- From: Dave Raggett <dsr@w3.org>
- Date: Tue, 5 Sep 2006 10:04:07 +0100 (BST)
- To: Lachlan Hunt <lachlan.hunt@lachy.id.au>
- Cc: Doug Schepers <doug.schepers@vectoreal.com>, www-forms@w3.org
For text/html, IE applies special parsing rules for HTML elements because unfortunately there are many websites with malformed markup. For non HTML elements it honor's the /> syntax, unlike Firefox and Opera. I don't have a Mac and hence wasn't able to test Safari. Thus for the following markup: -------------8< cut here--------------- <?xml version="1.0" encoding="utf-8"?> <html xmlns="http://www.w3.org/1999/xhtml" xmlns:f="http://example.com/eforms" xml:lang="en" lang="en"> <head> <title>Mixed markup test</title> <meta http-equiv="Content-Type" content="text/html; charset=utf-8" /> <script src="test.js" type="text/javascript"> </script> <style type="text/css"> f\:model { display: none; visibility: hidden } f\:field { display: block } </style> </head> <body> <h1>Mixed markup test</h1> <bind id="b1" name="fred"/> <f:model id="form">hello</f:model> <f:field ref="form/name1">Given Name</f:field> <f:field ref="form/name2">Family Name</f:field> <f:submit id="submit" ref="form"/> This form is written in custom XML. </body> </html> -------------8< cut here--------------- IE6 gives the following DOM for the body element: <BODY> <H1> Mixed markup test </H1> <BIND/> <model> hello </model> <field> Given Name </field> <field> Family Name </field> <submit/> This form is written in custom XML </BODY> The above was obtained by using a script to walk through the DOM tree for document.body. The script just used the nodeName for the tags and on IE this means you don't get to see the namespace prefixes. Note that the bind element is shown as upper case because it isn't in an XML namespace. The original case is preserved if the element has a namespace, e.g. <h:bind id="b1" name="fred"/> where h has to have been bound to a namespace URI. Firefox and Opera treat "/>" as if it was ">". Firefox also forces all elements to uppercase. Opera doesn't. It seems that browser developers aren't particularly thorough in reverse engineering IE's behavior in parsing well formed markup.

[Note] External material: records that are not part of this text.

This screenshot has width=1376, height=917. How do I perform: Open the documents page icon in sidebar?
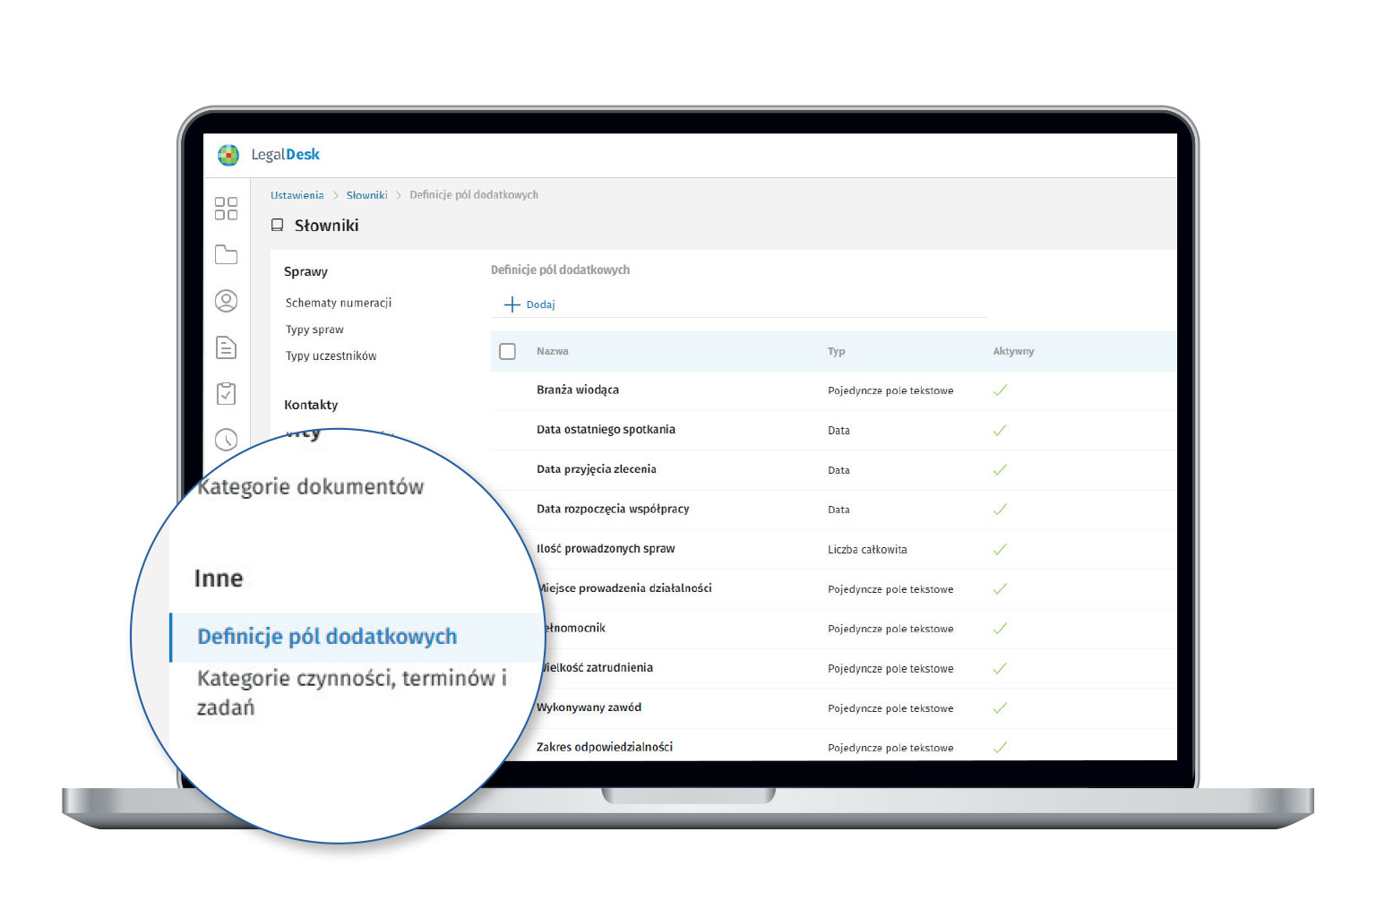click(x=226, y=347)
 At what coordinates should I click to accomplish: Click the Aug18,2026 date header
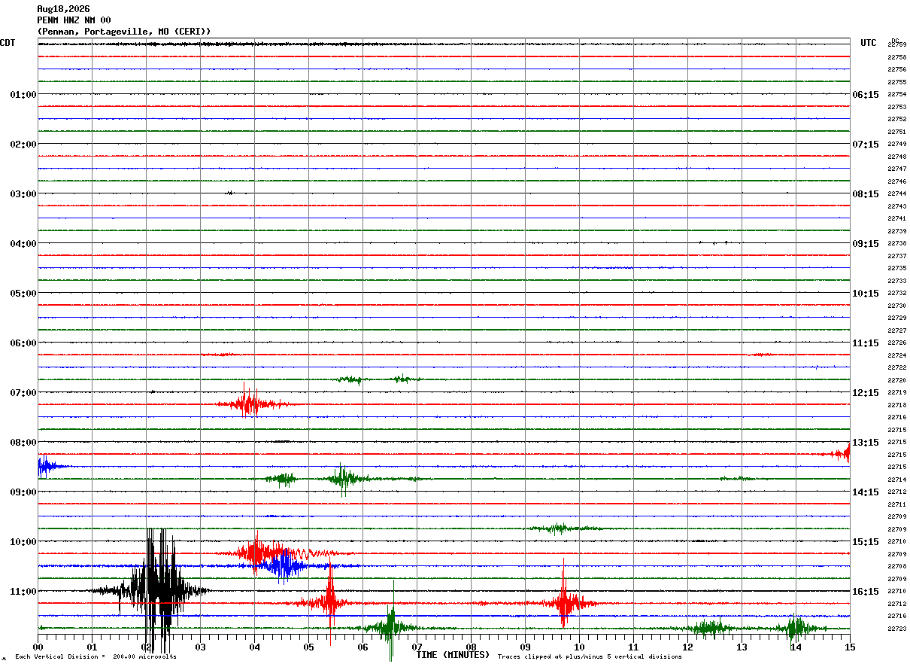(x=63, y=9)
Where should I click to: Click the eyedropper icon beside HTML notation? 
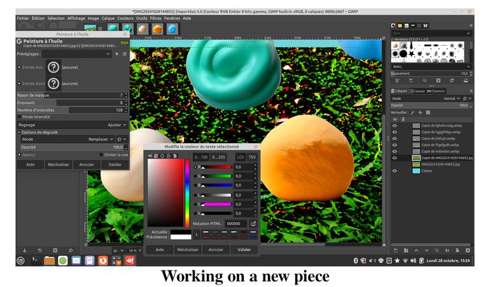coord(253,223)
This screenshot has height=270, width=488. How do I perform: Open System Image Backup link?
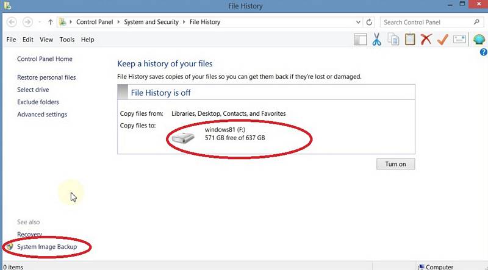tap(47, 247)
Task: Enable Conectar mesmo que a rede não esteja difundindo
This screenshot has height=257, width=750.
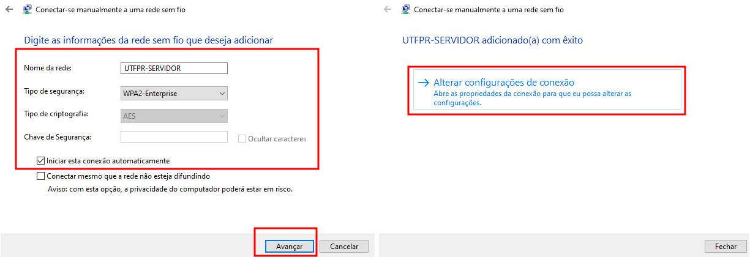Action: (x=41, y=176)
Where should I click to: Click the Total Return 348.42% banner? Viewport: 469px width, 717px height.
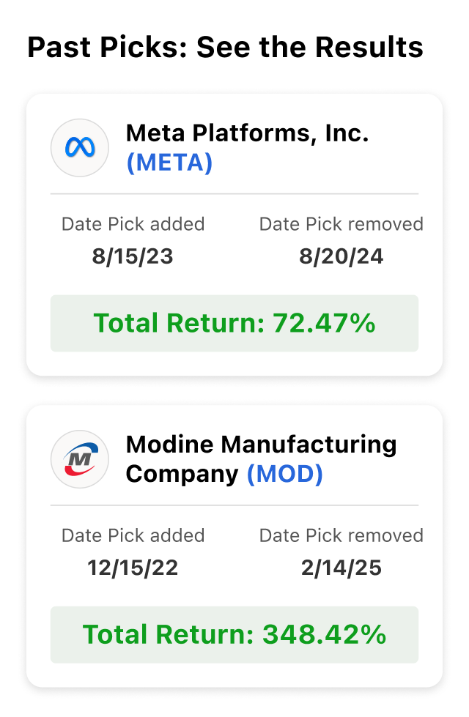tap(235, 634)
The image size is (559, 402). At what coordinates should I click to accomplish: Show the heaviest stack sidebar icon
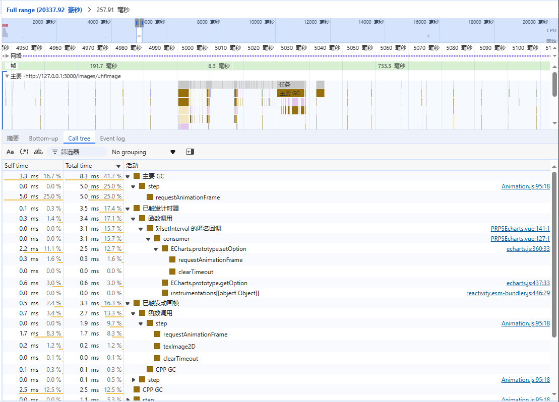pos(190,152)
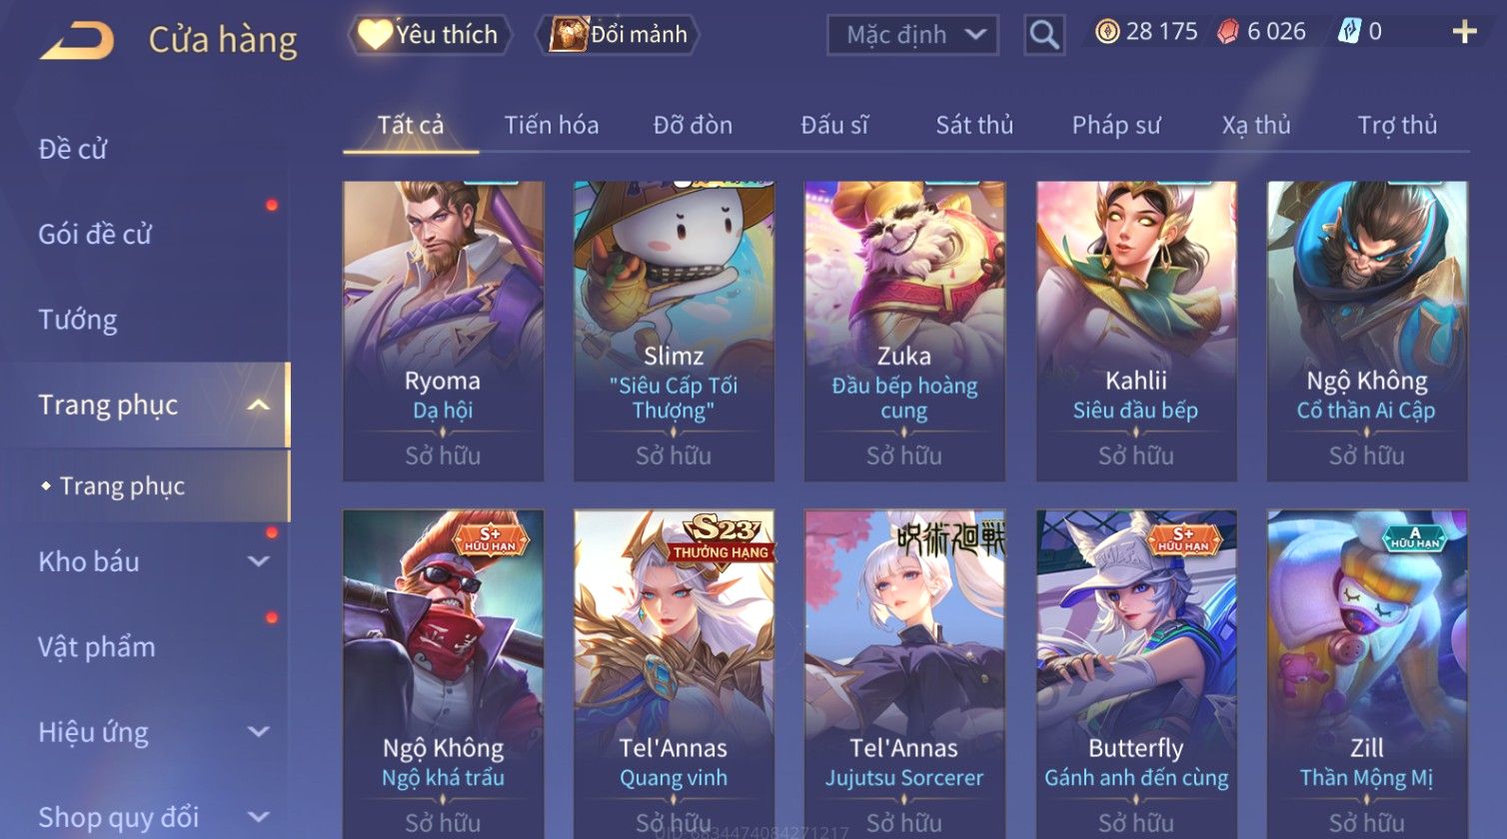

My point is that if all browsers honored the /> syntax for non HTML elements delivered as text/html and preserved the case, it would make it that much easier to deploy mixed markup documents. Currently, you have to patch up the DOM tree for Firefox and Opera to recover the intended document structure. Dave Raggett <dsr@w3.org> W3C lead for multimodal interaction http://www.w3.org/People/Raggett +44 1225 866240 (or 867351)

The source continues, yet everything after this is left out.